→ EXERCISE BRIEF: Retype all of the lines below with no changes.
━━━━━━━━━━━━━━━━━━━━
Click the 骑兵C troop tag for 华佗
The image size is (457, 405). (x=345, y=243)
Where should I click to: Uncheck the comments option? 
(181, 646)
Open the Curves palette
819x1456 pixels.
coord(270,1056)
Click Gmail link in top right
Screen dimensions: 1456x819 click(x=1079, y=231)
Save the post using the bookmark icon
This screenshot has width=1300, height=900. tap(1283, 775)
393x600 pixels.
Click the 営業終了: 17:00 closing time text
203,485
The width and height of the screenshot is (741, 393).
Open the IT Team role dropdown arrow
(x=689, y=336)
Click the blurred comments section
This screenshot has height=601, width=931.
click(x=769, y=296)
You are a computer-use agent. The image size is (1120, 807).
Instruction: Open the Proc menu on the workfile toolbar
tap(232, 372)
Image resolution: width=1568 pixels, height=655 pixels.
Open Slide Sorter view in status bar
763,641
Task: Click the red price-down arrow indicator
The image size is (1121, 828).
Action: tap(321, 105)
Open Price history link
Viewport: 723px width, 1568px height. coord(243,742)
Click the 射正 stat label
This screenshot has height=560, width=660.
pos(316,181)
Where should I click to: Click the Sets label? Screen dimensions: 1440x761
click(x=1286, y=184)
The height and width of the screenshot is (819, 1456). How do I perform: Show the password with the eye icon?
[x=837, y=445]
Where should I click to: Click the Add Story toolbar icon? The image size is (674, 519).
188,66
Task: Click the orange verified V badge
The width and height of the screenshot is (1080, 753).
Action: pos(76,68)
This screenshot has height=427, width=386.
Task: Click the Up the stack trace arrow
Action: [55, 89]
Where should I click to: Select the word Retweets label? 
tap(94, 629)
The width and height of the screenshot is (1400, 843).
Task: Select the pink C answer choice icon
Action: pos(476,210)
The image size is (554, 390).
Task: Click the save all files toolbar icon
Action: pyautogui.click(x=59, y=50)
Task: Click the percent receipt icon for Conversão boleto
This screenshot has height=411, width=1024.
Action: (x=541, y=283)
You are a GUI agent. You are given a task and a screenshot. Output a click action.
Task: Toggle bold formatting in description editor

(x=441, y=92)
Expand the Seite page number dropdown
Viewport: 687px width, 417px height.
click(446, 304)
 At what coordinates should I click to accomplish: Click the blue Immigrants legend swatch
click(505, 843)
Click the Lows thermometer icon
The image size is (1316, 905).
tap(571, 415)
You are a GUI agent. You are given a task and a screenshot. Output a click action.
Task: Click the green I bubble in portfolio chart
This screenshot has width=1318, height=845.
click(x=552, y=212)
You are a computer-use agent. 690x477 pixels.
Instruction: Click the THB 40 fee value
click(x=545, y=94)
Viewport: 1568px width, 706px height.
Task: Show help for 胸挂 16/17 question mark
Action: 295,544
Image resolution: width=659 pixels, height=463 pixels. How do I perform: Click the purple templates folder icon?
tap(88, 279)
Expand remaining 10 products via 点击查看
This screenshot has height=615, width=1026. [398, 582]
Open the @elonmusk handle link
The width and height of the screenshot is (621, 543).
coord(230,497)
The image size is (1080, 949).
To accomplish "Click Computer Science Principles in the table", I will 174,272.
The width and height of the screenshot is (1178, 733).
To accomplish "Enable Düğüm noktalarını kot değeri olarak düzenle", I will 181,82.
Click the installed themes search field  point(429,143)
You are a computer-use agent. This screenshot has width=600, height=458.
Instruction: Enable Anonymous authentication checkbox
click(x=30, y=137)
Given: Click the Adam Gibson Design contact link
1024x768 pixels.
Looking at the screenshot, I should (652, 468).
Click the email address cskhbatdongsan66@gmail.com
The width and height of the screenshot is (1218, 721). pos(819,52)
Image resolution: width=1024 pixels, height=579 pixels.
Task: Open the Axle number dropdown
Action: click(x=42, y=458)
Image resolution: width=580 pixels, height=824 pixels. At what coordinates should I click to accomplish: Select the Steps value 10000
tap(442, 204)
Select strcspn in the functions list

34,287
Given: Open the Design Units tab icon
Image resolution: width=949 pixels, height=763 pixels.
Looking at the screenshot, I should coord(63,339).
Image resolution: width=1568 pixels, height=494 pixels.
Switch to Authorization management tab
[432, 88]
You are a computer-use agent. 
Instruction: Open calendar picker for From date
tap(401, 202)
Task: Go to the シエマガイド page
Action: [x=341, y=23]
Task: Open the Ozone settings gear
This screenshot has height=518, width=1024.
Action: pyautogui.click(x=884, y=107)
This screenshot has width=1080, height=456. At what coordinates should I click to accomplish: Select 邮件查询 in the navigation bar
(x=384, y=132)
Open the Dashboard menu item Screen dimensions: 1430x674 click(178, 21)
━━━━━━━━━━━━━━━━━━━━
→ SOLUTION TO THIS TASK:
Click the 骑兵C troop tag for 华佗
The image size is (457, 405). (x=345, y=243)
Where should I click to: Uncheck the comments option? 
(181, 646)
Open the Curves palette
819x1456 pixels.
coord(270,1056)
Click Gmail link in top right
Screen dimensions: 1456x819 click(x=1079, y=231)
Save the post using the bookmark icon
This screenshot has width=1300, height=900. tap(1283, 775)
393x600 pixels.
Click the 営業終了: 17:00 closing time text
203,485
The width and height of the screenshot is (741, 393).
Open the IT Team role dropdown arrow
(x=689, y=336)
Click the blurred comments section
This screenshot has height=601, width=931.
click(x=769, y=296)
You are a computer-use agent. The image size is (1120, 807).
Instruction: Open the Proc menu on the workfile toolbar
tap(232, 372)
Image resolution: width=1568 pixels, height=655 pixels.
Open Slide Sorter view in status bar
763,641
Task: Click the red price-down arrow indicator
The image size is (1121, 828).
Action: tap(321, 105)
Open Price history link
Viewport: 723px width, 1568px height. coord(243,742)
Click the 射正 stat label
This screenshot has height=560, width=660.
pos(316,181)
Where should I click to: Click the Sets label? Screen dimensions: 1440x761
click(x=1286, y=184)
The height and width of the screenshot is (819, 1456). How do I perform: Show the password with the eye icon?
[x=837, y=445]
Where should I click to: Click the Add Story toolbar icon? The image size is (674, 519).
188,66
Task: Click the orange verified V badge
The width and height of the screenshot is (1080, 753).
Action: pos(76,68)
This screenshot has height=427, width=386.
Task: Click the Up the stack trace arrow
Action: [55, 89]
Where should I click to: Select the word Retweets label? 
tap(94, 629)
The width and height of the screenshot is (1400, 843).
Task: Select the pink C answer choice icon
Action: pos(476,210)
The image size is (554, 390).
Task: Click the save all files toolbar icon
Action: pyautogui.click(x=59, y=50)
Task: Click the percent receipt icon for Conversão boleto
This screenshot has height=411, width=1024.
Action: (x=541, y=283)
You are a GUI agent. You are given a task and a screenshot. Output a click action.
Task: Toggle bold formatting in description editor

(x=441, y=92)
Expand the Seite page number dropdown
Viewport: 687px width, 417px height.
click(446, 304)
 At what coordinates should I click to accomplish: Click the blue Immigrants legend swatch
click(505, 843)
Click the Lows thermometer icon
The image size is (1316, 905).
tap(571, 415)
You are a GUI agent. You are given a task and a screenshot. Output a click action.
Task: Click the green I bubble in portfolio chart
This screenshot has width=1318, height=845.
click(x=552, y=212)
You are a computer-use agent. 690x477 pixels.
Instruction: Click the THB 40 fee value
click(x=545, y=94)
Viewport: 1568px width, 706px height.
Task: Show help for 胸挂 16/17 question mark
Action: 295,544
Image resolution: width=659 pixels, height=463 pixels. How do I perform: Click the purple templates folder icon?
tap(88, 279)
Expand remaining 10 products via 点击查看
This screenshot has height=615, width=1026. [398, 582]
Open the @elonmusk handle link
The width and height of the screenshot is (621, 543).
coord(230,497)
The image size is (1080, 949).
To accomplish "Click Computer Science Principles in the table", I will 174,272.
The width and height of the screenshot is (1178, 733).
To accomplish "Enable Düğüm noktalarını kot değeri olarak düzenle", I will 181,82.
Click the installed themes search field  point(429,143)
You are a computer-use agent. This screenshot has width=600, height=458.
Instruction: Enable Anonymous authentication checkbox
click(x=30, y=137)
Given: Click the Adam Gibson Design contact link
1024x768 pixels.
Looking at the screenshot, I should (652, 468).
Click the email address cskhbatdongsan66@gmail.com
The width and height of the screenshot is (1218, 721). pos(819,52)
Image resolution: width=1024 pixels, height=579 pixels.
Task: Open the Axle number dropdown
Action: click(x=42, y=458)
Image resolution: width=580 pixels, height=824 pixels. At what coordinates should I click to accomplish: Select the Steps value 10000
tap(442, 204)
Select strcspn in the functions list

34,287
Given: Open the Design Units tab icon
Image resolution: width=949 pixels, height=763 pixels.
Looking at the screenshot, I should coord(63,339).
Image resolution: width=1568 pixels, height=494 pixels.
Switch to Authorization management tab
[432, 88]
You are a computer-use agent. 
Instruction: Open calendar picker for From date
tap(401, 202)
Task: Go to the シエマガイド page
Action: [x=341, y=23]
Task: Open the Ozone settings gear
This screenshot has height=518, width=1024.
Action: pyautogui.click(x=884, y=107)
This screenshot has width=1080, height=456. At what coordinates should I click to accomplish: Select 邮件查询 in the navigation bar
(x=384, y=132)
Open the Dashboard menu item Screen dimensions: 1430x674 click(178, 21)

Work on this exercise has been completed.